======== Material for this task ========

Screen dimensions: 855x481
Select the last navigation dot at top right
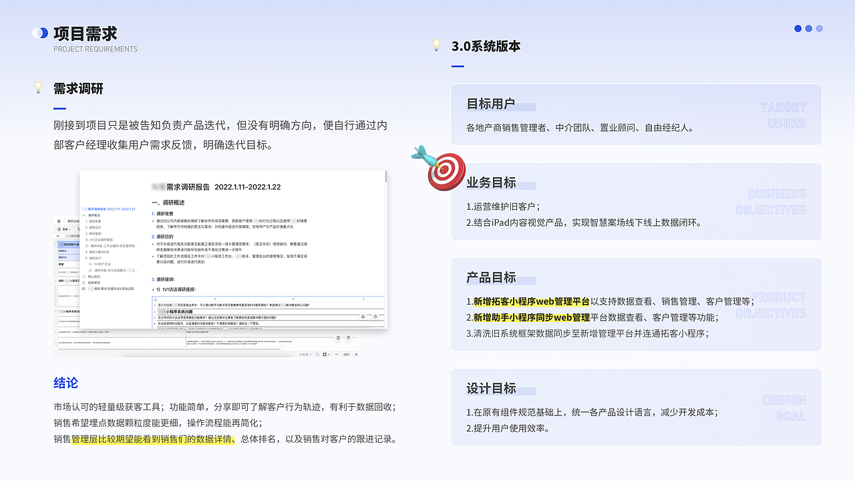tap(819, 29)
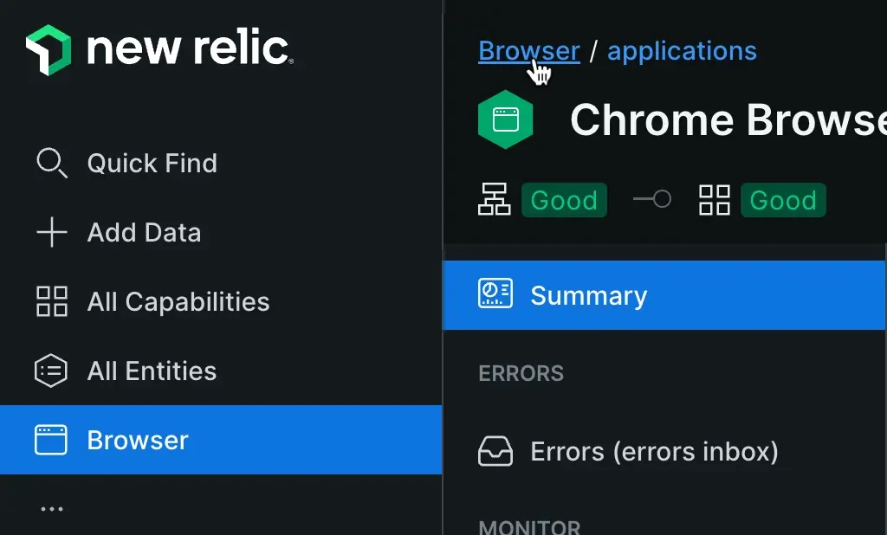This screenshot has height=535, width=887.
Task: Click the Summary dashboard icon
Action: (495, 294)
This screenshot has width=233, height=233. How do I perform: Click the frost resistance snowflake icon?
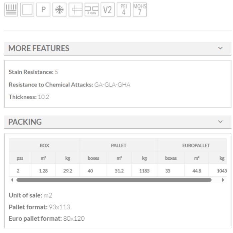[x=59, y=10]
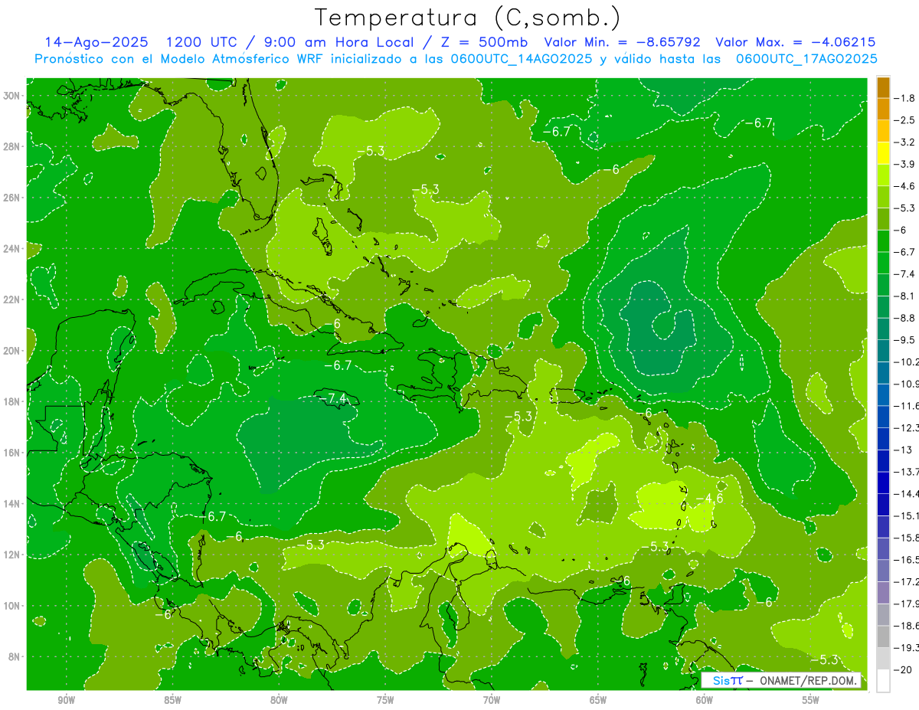Click the dark orange swatch atop the color scale

[x=883, y=88]
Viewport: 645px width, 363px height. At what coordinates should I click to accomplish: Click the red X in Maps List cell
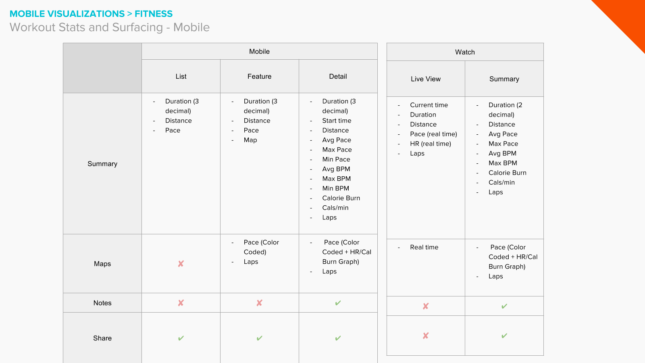(181, 264)
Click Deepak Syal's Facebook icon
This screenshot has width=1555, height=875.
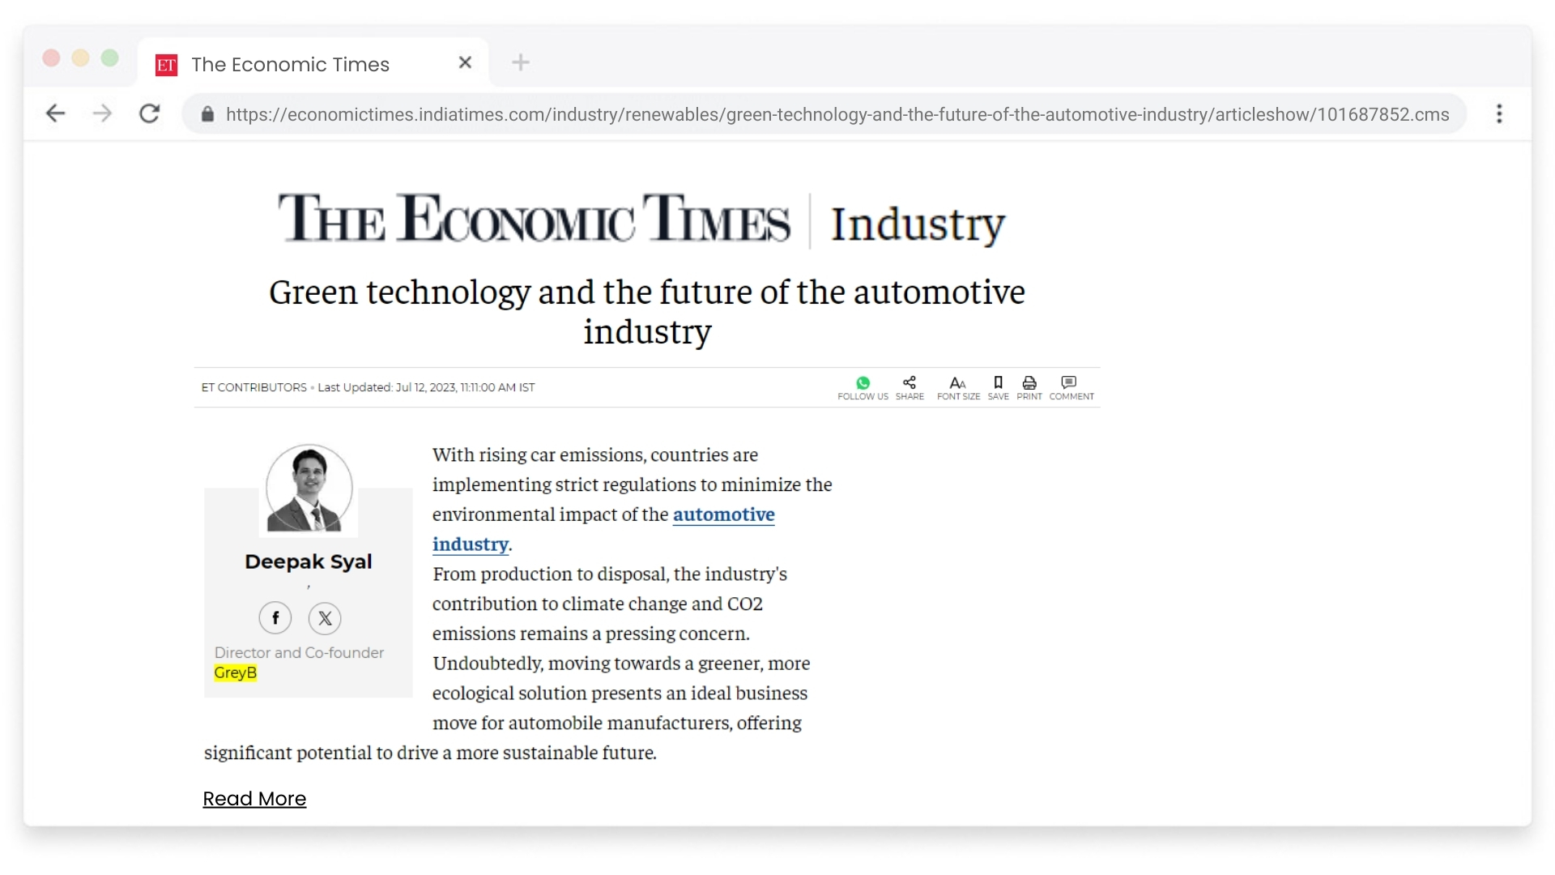pyautogui.click(x=275, y=617)
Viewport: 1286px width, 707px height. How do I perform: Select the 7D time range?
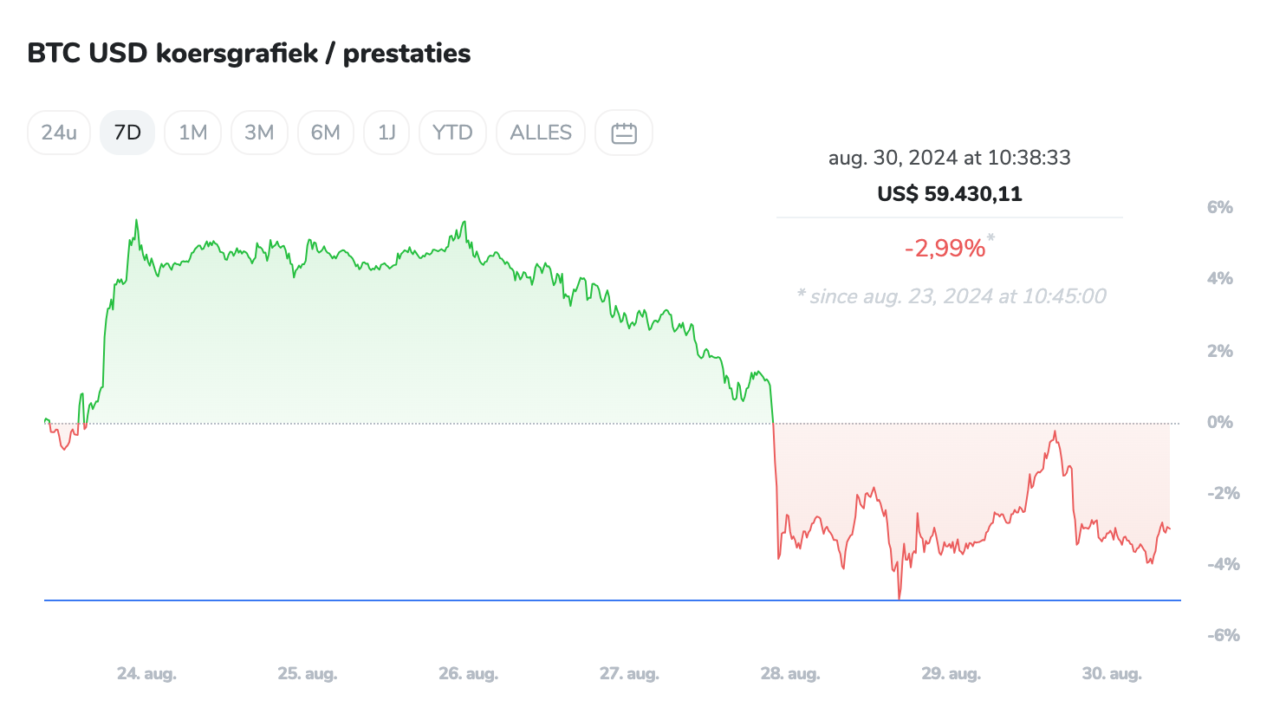127,133
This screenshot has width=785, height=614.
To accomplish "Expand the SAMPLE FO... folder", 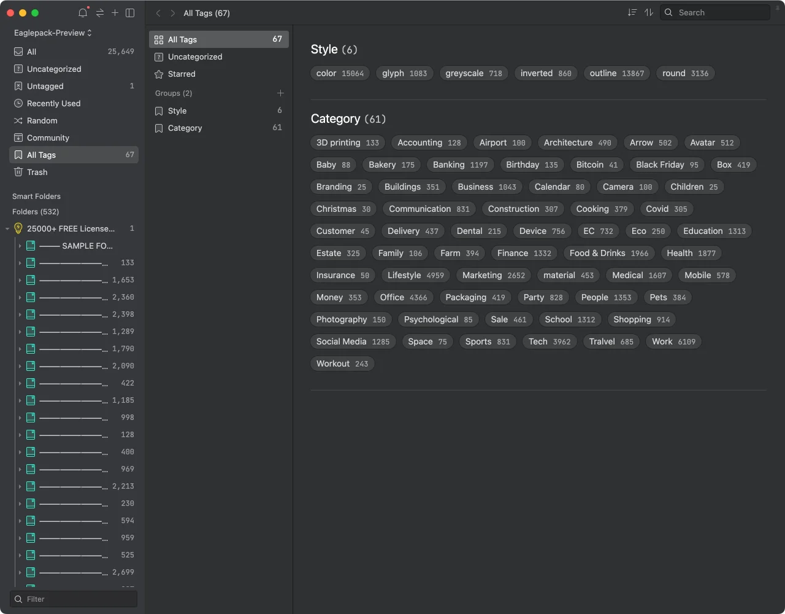I will point(20,246).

========

Description of the task: Find the line with "Viewport: 645px width, 363px" in the data above, and from there retype each line exactly through the line with "This screenshot has width=785, height=614.", skipping the pictures along the way.

Answer to the problem:
Viewport: 645px width, 363px height. At what coordinates should I click to accomplish: Click the red X in Maps List cell
(181, 264)
Click Deepak Syal's Facebook icon
This screenshot has width=1555, height=875.
pyautogui.click(x=275, y=617)
Viewport: 1286px width, 707px height. How do I perform: Select the 7D time range?
127,133
This screenshot has width=785, height=614.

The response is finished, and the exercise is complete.